Câmara de Lisboa proíbe alimentação de pombos. Organização Animal contesta e questiona município

A Câmara Municipal afixou cartazes que proíbem as pessoas de alimentar as aves e se alimentar pode pagar uma multa

A organização não-governamental Animal questiono esta quinta-feira a Câmara de Lisboa sobre o controlo de pombos na cidade, depois de o município ter afixado cartazes "diabolizantes" destas aves que, para a provedora dos Animais, devem ser substituídos.

Numa carta dirigida ao presidente da autarquia, Fernando Medina, a Animal pergunta se a Câmara "está a proceder à alimentação dos pombos, nomeadamente com alimentação que inclui contracetivo", e a que altura do dia isso acontece.

A missiva assinada pela presidente da direção, Rita Silva, surge depois de o município ter colocado em locais como o Rossio e o Cais do Sodré cartazes com a inscrição "Proibido alimentar pombos. Os pombos podem causar alergias e transmissão de doenças".

A autarquia evoca o Regulamento de Resíduos Sólidos da Cidade de Lisboa, que refere que dar alimentos aos pombos "é passível de coima de um vigésimo a um quinto do salário mínimo nacional".

Para a Animal, "os cartazes têm apenas um caráter proibitivo e 'diabolizante' dos pombos, chamando a atenção para as doenças que estes alegadamente transmitirão".

Por isso, Rita Silva questiona, na carta, se "não seria mais pedagógico, dando-se o caso de a Câmara estar, de facto, a alimentar os animais e a tratar do controlo ético da população, pedir às pessoas para não os alimentarem, precisamente porque a Câmara já o estaria a fazer".

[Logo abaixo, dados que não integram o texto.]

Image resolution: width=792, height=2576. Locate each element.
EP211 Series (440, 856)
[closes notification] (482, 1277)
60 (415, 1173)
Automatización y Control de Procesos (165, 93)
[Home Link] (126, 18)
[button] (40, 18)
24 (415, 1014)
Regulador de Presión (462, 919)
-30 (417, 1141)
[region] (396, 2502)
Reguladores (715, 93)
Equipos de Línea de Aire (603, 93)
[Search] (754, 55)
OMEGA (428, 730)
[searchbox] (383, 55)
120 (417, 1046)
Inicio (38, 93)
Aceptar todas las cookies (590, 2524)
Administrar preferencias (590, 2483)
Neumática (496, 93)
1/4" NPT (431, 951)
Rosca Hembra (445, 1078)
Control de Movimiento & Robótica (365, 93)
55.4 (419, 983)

A responsável mostrou-se "indignada com a forma deseducativa como a Câmara coloca estes cartazes".

Rita Silva salientou ainda que "a contraceção é a única maneira de controlar" a espécie.

"Não é matando: além de ser antiético, não é eficaz", adiantou.

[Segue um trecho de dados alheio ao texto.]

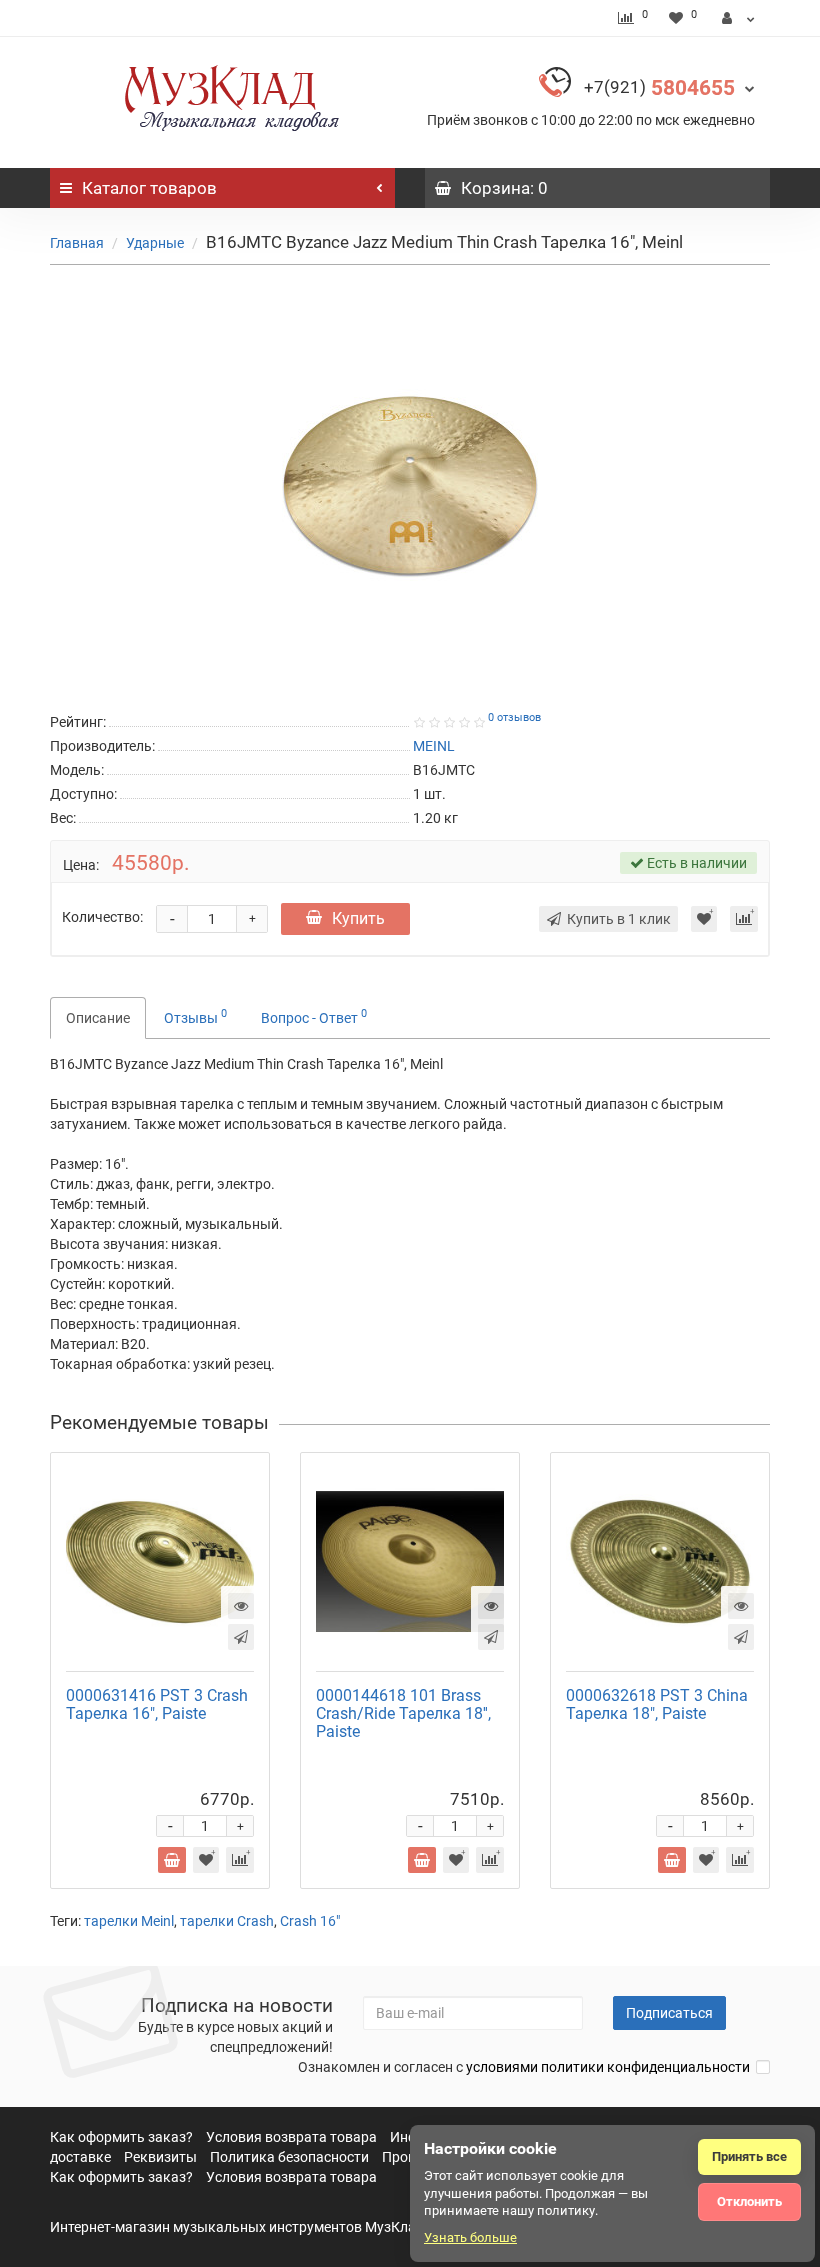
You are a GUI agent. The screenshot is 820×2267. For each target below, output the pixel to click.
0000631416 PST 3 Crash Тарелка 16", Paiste (157, 1704)
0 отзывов (514, 717)
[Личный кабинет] (738, 18)
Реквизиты (160, 2157)
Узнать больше (470, 2237)
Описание (98, 1018)
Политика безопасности (289, 2157)
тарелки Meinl (129, 1921)
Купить (358, 918)
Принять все (749, 2156)
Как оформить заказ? (121, 2137)
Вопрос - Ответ (314, 1016)
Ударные (155, 243)
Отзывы (195, 1016)
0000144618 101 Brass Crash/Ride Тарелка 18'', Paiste (403, 1713)
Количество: (102, 917)
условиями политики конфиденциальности (608, 2067)
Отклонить (749, 2201)
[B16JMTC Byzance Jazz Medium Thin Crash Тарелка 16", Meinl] (410, 485)
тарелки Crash (227, 1921)
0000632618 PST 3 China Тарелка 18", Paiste (657, 1704)
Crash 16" (310, 1921)
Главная (77, 243)
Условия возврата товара (291, 2137)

A Câmara de Lisboa explica que afixou os cartazes para informar os munícipes.

"A população de pombos pode crescer de forma descontrolada com a disponibilização permanente de alimento. É esse excesso de alimento que a Câmara Municipal de Lisboa pretende diminuir", justifica a autarquia, adiantando que os cartazes foram postos em "pontos críticos de alimentação de pombos".

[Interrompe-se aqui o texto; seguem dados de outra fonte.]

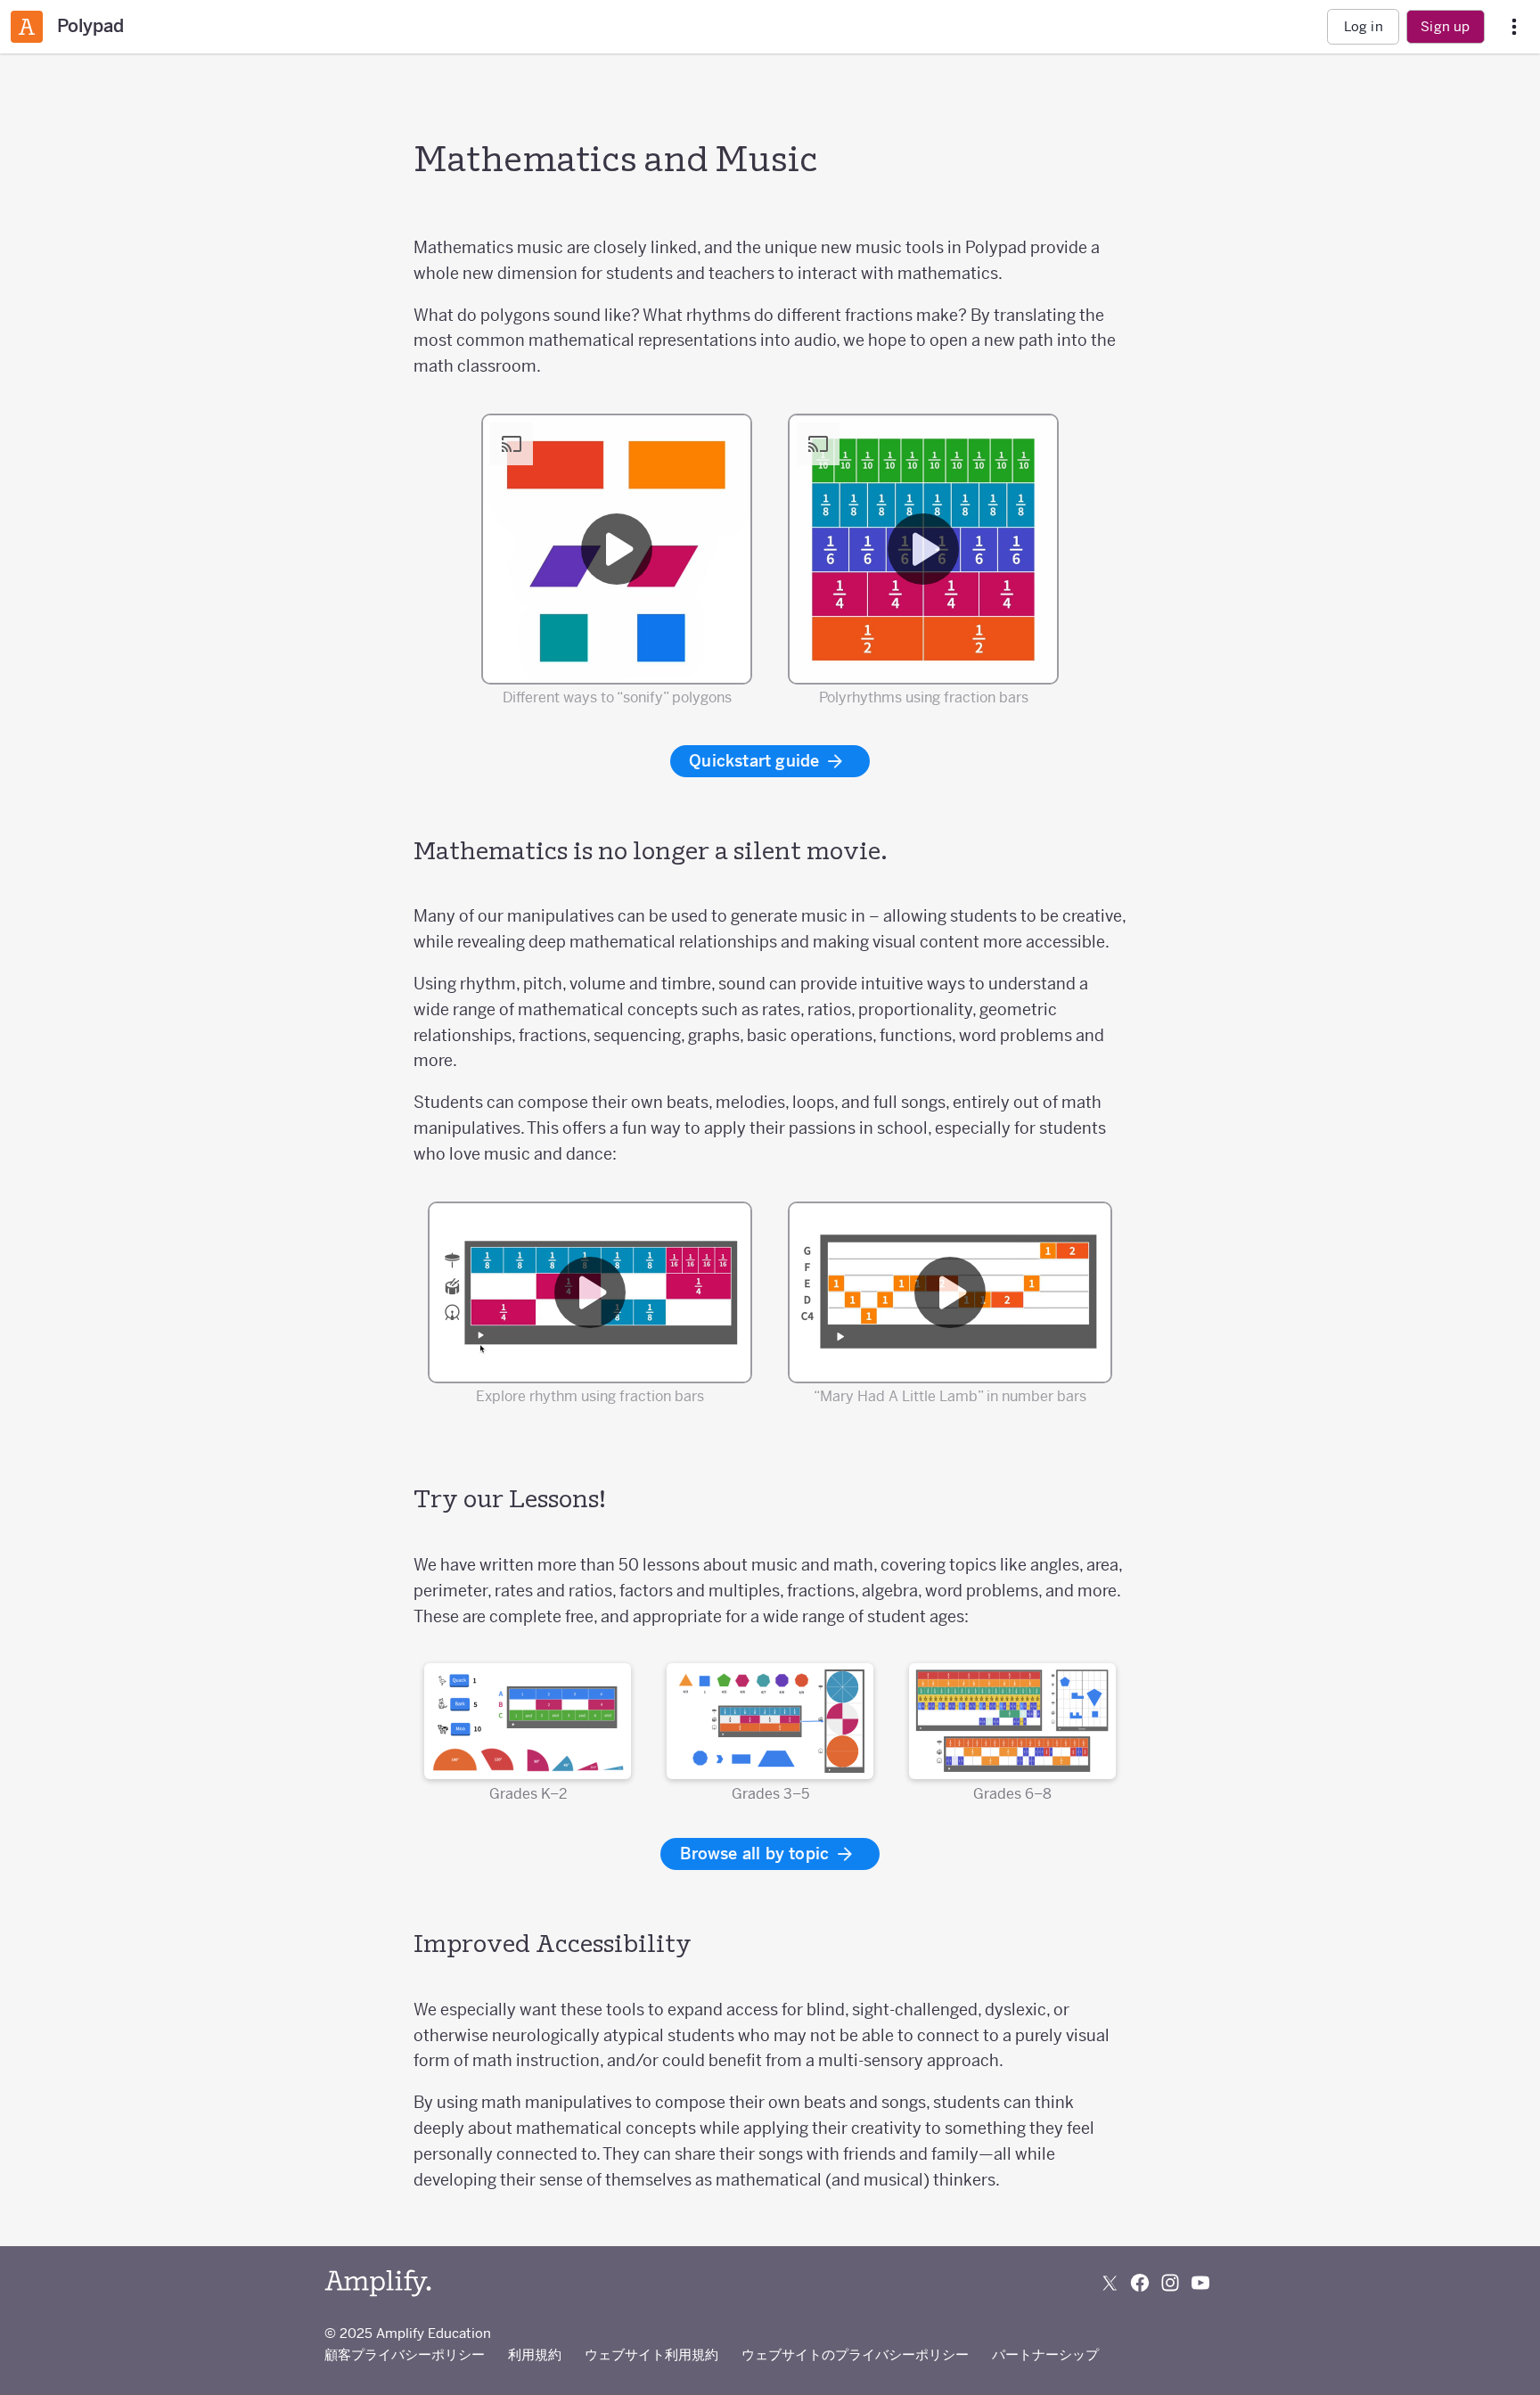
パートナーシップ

Por seu lado, a provedora dos Animais de Lisboa, Inês Sousa Real, disse que acompanha o desagrado da associação, considerando que os cartazes "não vão ao encontro de uma política pedagógica" e que "devem ser substituídos".

Através da carta, a associação quer ainda saber se continuam a ser feitas "capturas cruéis de pombos", bem como qual o ponto de situação do projeto "Pombais contracetivos", vencedor do Orçamento Participativo da autarquia em 2015.

Após uma reunião com os serviços da Câmara, a provedora dos Animais teve conhecimento de que ainda existe captura e abate de pombos, classificando a situação como "uma política completamente ineficaz".

"O pombal contracetivo é o caminho", advogou Inês Sousa Real.

O município revela que o projeto vencedor do Orçamento Participativo 2015 está "em implementação através da instalação de um pombal contracetivo que estará equipado com tecnologia que permitirá monitorizar a nidificação da população columbina".

Para isso, está a ser reformulada a estrutura de madeira já existente no Parque Silva Porto, em Benfica, perto do qual "existe já uma comunidade de pombos radicada".

A Câmara adianta que "diversas Juntas de Freguesia já manifestaram interesse em ver instalado nos seus territórios pombais contracetivos".